Le procès de 15 salariés d’Air France, jugés pour l’affaire de la « chemise arrachée » du Directeur des Ressources Humaines de la société, s’est ouvert mardi 27 septembre à Bobigny. Dans une ambiance tendue, le président a été contraint de rappeler à l’ordre.

Les deux partis étaient réunis, s’exprimant dans la confusion. Ce en s’appuyant sur des vidéos desquelles peu de de certitudes ont été dégagées.

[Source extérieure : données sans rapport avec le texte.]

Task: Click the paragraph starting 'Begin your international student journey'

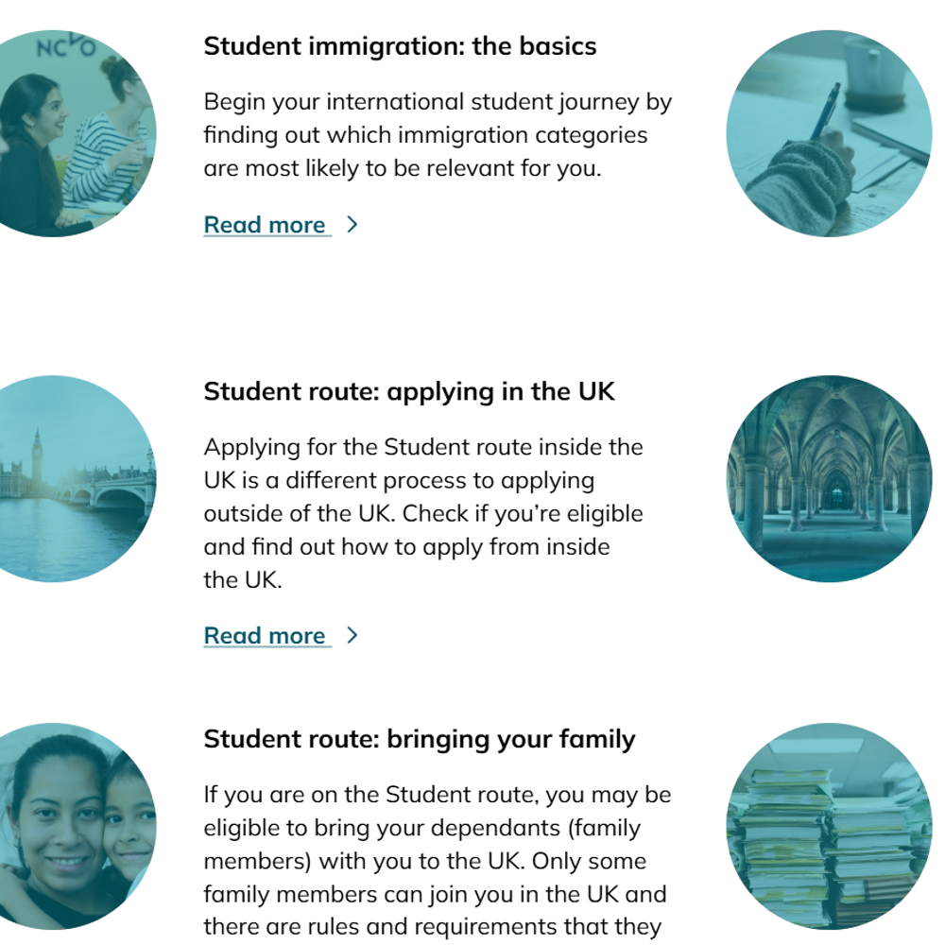Action: pyautogui.click(x=438, y=135)
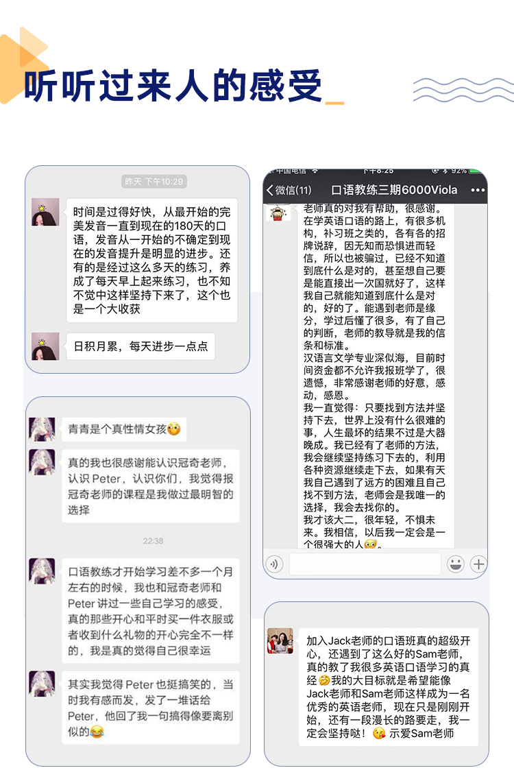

Retour sur l’origine du procès

Le procès suit l’agression de cadres des ressources humaines lors du comité d’entreprise du 5 octobre 2015. Une manifestation contre le plan social d’Air France s’était organisée en face des locaux. Cette configuration laissait présager le contact direct entre responsables et manifestants. L’impétuosité de la révolte était d’autant plus agitée que le projet de restructuration qu’envisageait Air France entend supprimer 2 900 emplois. Pour redresser sa compétitivité. Et, alors que des manifestants parviennent à s’introduire dans le bureau, le mouvement de foule brouille les responsabilités. En effet, certains agressent les cadres tandis que d’autres les protègent. Cela faisant toute la difficulté de statuer sur les coupables.

A lire aussi : Air France : la garde à vue de 5 salariés prolongée

Le déroulement

Quinze salariés ont comparu lors du procès. Les accusations ne sont pas les même pour tous. Dix d’entre eux sont poursuivis pour dégradations et le reste pour violences en réunion. Mais dans la salle bondée, les arguments fusent sous les yeux des sympathisants de la CGT et des cadres de la direction d’Air France, présents dans la pièce. Au vue de la confusion de l’affaire, le président de la 14e chambre du tribunal correctionnel de Bobigny (Seine-Saint-Denis), Charles Moscara, a fort à faire pour livrer justice. Après avoir visionné les vidéos proposées par les deux partis pour consolider leur défense, le procès se poursuit aujourd’hui mercredi 28 septembre.

L’affaire marque le coup du dialogue social français défectueux. Or si les violences sociales sont condamnables, par la justice qui jugent les actes, s’intéresser à leur cause (ici le plan social) pour avoir une vue d’ensemble est essentiel.